Gli studi di settore sono contenuti all’interno di decreti ministeriali, emanati dal Ministro dell’economia e delle finanze ed hanno una funzione analoga a quella del c.d. redditometro, infatti, anch’essi sono atti che contengono:

  • I criteri che gli Uffici periferici operativi devono utilizzare, per valutare i dati e le notizie precedentemente acquisite, ai fini di determinare in via presuntiva i ricavi e i compensi, rispettivamente di imprenditori ed esercenti arti e professioni.

Si tratta chiaramente, di un accertamento di tipo induttivo.

Ma negli Studi di Settore, quali sono i dati e le notizie che bisogna valutare, per determinare in via presuntiva detti ricavi e detti compensi?

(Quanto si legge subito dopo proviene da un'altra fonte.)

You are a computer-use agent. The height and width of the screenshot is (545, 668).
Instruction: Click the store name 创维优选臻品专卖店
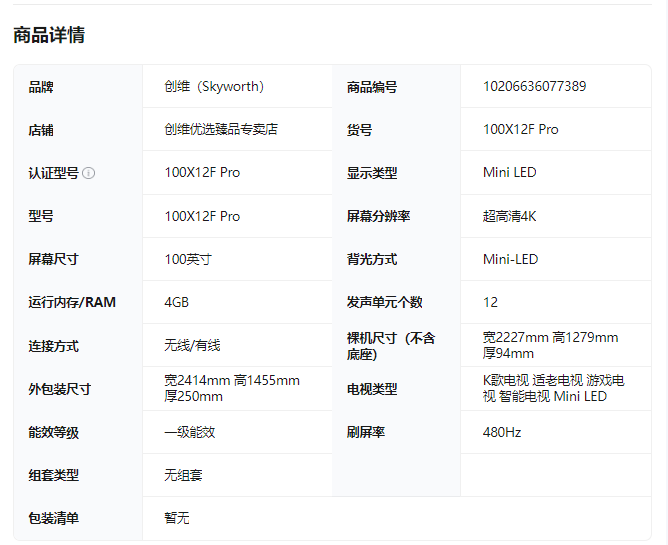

La risposta è semplice, in quanto, bisogna valutare, applicando appositi coefficienti, non le manifestazioni di agiatezza come avviene nel redditometro, bensì gli ELEMENTI ESTERIORI dell’attività economica del contribuente.

Si pensi a:

  • Consumo di energia elettrica
  • Consumo di materie prime
  • Valore beni strumentali
  • Dimensione dei locali
  • Numero e tipologia dei dipendenti
  • Ecc.

In altre parole, questi studi di settore vengono elaborati, studiando appunto campioni significativi di contribuenti appartenenti ai diversi settori economici.

  1. Per ogni settore economico si valutano quegli elementi esteriori tipici

 

  1. Sulla base di questa valutazione, si esprime un risultato numerico che rappresenta l’ammontare dei compensi e dei ricavi che si devono ritenere congrui con riferimento a quella determinata attività economica.

In ogni caso, bisogna dire che:

Da una parte, gli uffici periferici operativi devono utilizzare detti coefficienti presuntivi, non in modo automatica, ma tenendo conto degli altri elementi concreti che specificatamente si riferiscono all’attività del contribuente.

Dall’altra parte, il contribuente potrà contestare il reddito determinato mediante gli Studi di Settore, ma solo con riferimento: alle concrete condizioni in cui sta svolgendo la sua attività economica.

Proprio per le ragioni che ho appena esposto, qualcuno in dottrina ritiene che gli atti contenenti gli studi di settore abbiano natura normativa, ma sembra che il loro inquadramento tra gli atti amministrativi di indirizzo, faccia cogliere meglio le finalità dell’istituto stesso.